La période écoulée entre mon inscription et la fermeture du bassin à la fin de l’année 2018 m’avait permis de réaliser que ce projet de PVT était plus qu’une idée passagère et je commençais à bâtir un avenir sur cette possibilité. J’avais envisagé de partir en Allemagne mais mon projet de mutation n’avait pas abouti. J’en avais été anéantie un moment car j’avais construit de très fortes attentes sur cette opportunité, une solution professionnelle toute prête pour m’alléger du poids de réellement réfléchir à la vie que je souhaitais avoir et poursuivre dans la voie socialement reconnue de la progression de carrière.

En réalité je n’étais pas sereine dans ma vie professionnelle. Je poursuivais mes objectifs dans un esprit de compétition par rapport à mes collègues, pour évoluer dans l’entreprise, pour gagner plus, pour être reconnue. Je cherchais à réaliser un niveau de performance qui ne finissait pas de s’élever. C’était l’engrenage.

La course au toujours plus est plus facile à suivre que l’établissement d’un équilibre. Malgré ma pratique de la course à pied, j’ai bien du mal à appliquer à mon attitude mentale ce que la pratique de l’athlétisme en compétition m’a enseigné… Mon état d’esprit vivait la situation du corps d’un athlète de fond qui chercherait à aller toujours plus vite en s’entraînant toujours plus fort et plus souvent. A agir ainsi, les phases de récupération sont négligées, les résultats sont atteints pendant un temps mais c’est l’usure assurée, le pétage de plomb, l’explosion en plein vol. Il faut alors généralement plus de temps pour reconstituer son énergie une fois la limite atteinte que le temps total de récupération qui aurait été nécessaire pour des résultats progressifs sur la durée.

De l’idée au projet voulu

De cette envie revenue me visiter un soir, de cette frustration subie depuis près de dix ans a émergé un projet solide qui s’est construit peu à peu. Le premier effort a été de m’en convaincre moi-même.
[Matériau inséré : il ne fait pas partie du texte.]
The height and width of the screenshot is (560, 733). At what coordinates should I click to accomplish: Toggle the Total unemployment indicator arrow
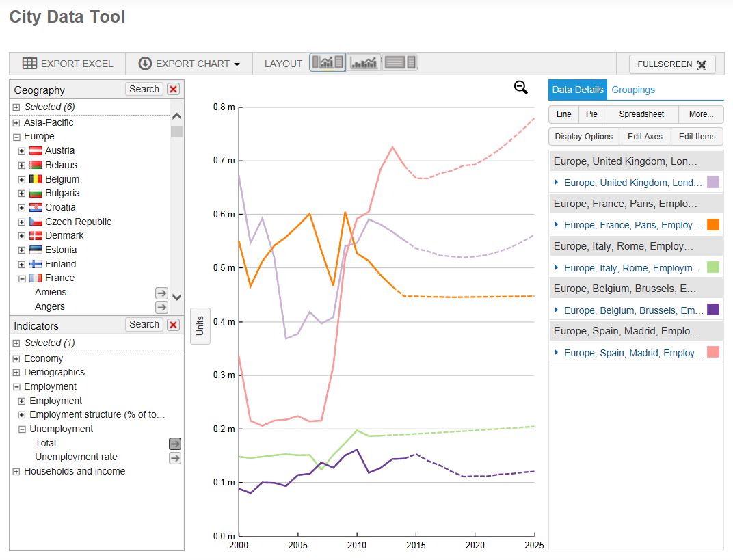point(175,443)
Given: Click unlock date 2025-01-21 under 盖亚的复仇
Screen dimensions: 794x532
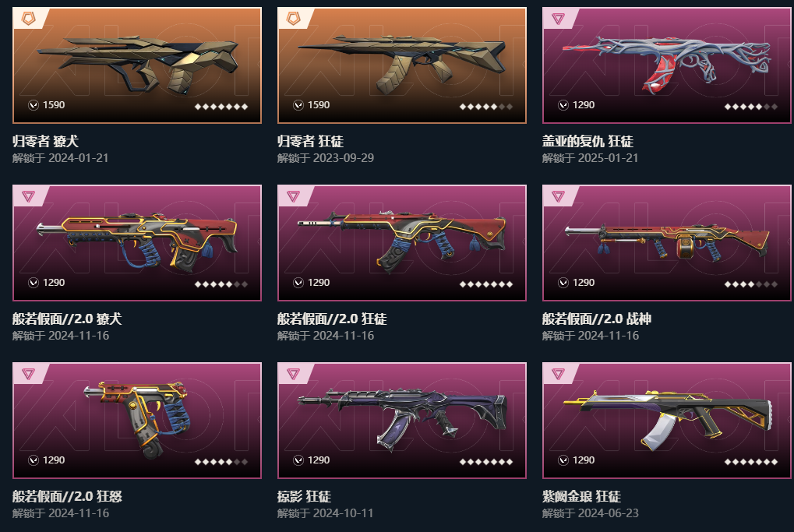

Ma vie a doucement pris cette voie en éliminant les autres, sans décision hâtive et définitive, en les pesant avec considération.

Dans ces soubresauts de mon âme prise entre mes aspirations de liberté et le devoir d’une vie socialement reconnue, j’ai pris acte de mon besoin de partir, de l’importance de la mise à distance physique. Mon idée de la vie quotidienne et mes aspirations avaient changé depuis l’été, j’étais en train de prendre conscience de ce qui clochait depuis plusieurs années et je l’acceptais. Je reconnaissais l’importance de l’environnement dans la vie que je souhaitais mener. La fameuse pâte à crêpes avait besoin d’un nouveau périmètre.

A la date d’inscription au nouveau bassin début 2020, je sentais que ma volonté avait mûri et que j’étais prête à envisager le départ pour ce qu’il était et non en tant que voie de secours. J’ai commencé à y voir un lieu où faire éclore la personne qui sommeillait en moi. Elle n’attendait plus que le signal de la première lueur qui arriva alors peu de temps après ma réinscription.

Quand le rêve peut devenir réalité

Deux jours après avoir annoncé à de proches amis que je ne gagnerais pas à cette loterie, j’obtenais l’invitation à présenter ma demande de PVT et les documents nécessaires. Ce n’était plus qu’une question de temps, le plus dur avait été obtenu et j’étais prête à m’engager dans cette direction que la boussole de mon instinct avait doucement indiquée.